Please return the listing below from the line with "Why Synopsys (71, 6)" through its last line, exactly, and include nothing else.

§

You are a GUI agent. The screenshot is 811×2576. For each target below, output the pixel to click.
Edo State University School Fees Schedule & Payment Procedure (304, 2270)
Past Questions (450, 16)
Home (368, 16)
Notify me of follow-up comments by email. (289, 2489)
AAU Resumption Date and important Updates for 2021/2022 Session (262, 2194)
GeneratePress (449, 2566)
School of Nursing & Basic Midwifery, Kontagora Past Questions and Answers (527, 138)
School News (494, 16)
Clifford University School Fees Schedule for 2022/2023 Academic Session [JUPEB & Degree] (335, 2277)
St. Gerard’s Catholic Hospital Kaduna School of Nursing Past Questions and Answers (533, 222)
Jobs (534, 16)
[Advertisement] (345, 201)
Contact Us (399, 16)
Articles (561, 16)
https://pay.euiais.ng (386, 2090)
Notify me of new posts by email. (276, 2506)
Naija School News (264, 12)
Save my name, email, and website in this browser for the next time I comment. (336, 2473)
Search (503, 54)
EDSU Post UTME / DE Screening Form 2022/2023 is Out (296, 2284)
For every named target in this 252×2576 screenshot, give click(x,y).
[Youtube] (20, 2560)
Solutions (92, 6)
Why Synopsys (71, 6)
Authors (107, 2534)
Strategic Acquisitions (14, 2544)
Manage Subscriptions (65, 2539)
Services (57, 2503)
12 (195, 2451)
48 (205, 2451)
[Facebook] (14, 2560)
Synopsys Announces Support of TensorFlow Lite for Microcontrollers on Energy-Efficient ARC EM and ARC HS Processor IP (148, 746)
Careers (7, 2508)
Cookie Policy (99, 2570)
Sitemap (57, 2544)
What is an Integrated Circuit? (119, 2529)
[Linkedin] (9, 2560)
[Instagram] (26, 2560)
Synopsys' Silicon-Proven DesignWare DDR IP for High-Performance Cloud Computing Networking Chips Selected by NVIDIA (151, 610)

§

- [TASK OUTPUT]:
Why Synopsys (71, 6)
Authors (107, 2534)
Strategic Acquisitions (14, 2544)
Manage Subscriptions (65, 2539)
Services (57, 2503)
12 (195, 2451)
48 (205, 2451)
[Facebook] (14, 2560)
Synopsys Announces Support of TensorFlow Lite for Microcontrollers on Energy-Efficient ARC EM and ARC HS Processor IP (148, 746)
Careers (7, 2508)
Cookie Policy (99, 2570)
Sitemap (57, 2544)
What is an Integrated Circuit? (119, 2529)
[Linkedin] (9, 2560)
[Instagram] (26, 2560)
Synopsys' Silicon-Proven DesignWare DDR IP for High-Performance Cloud Computing Networking Chips Selected by NVIDIA (151, 610)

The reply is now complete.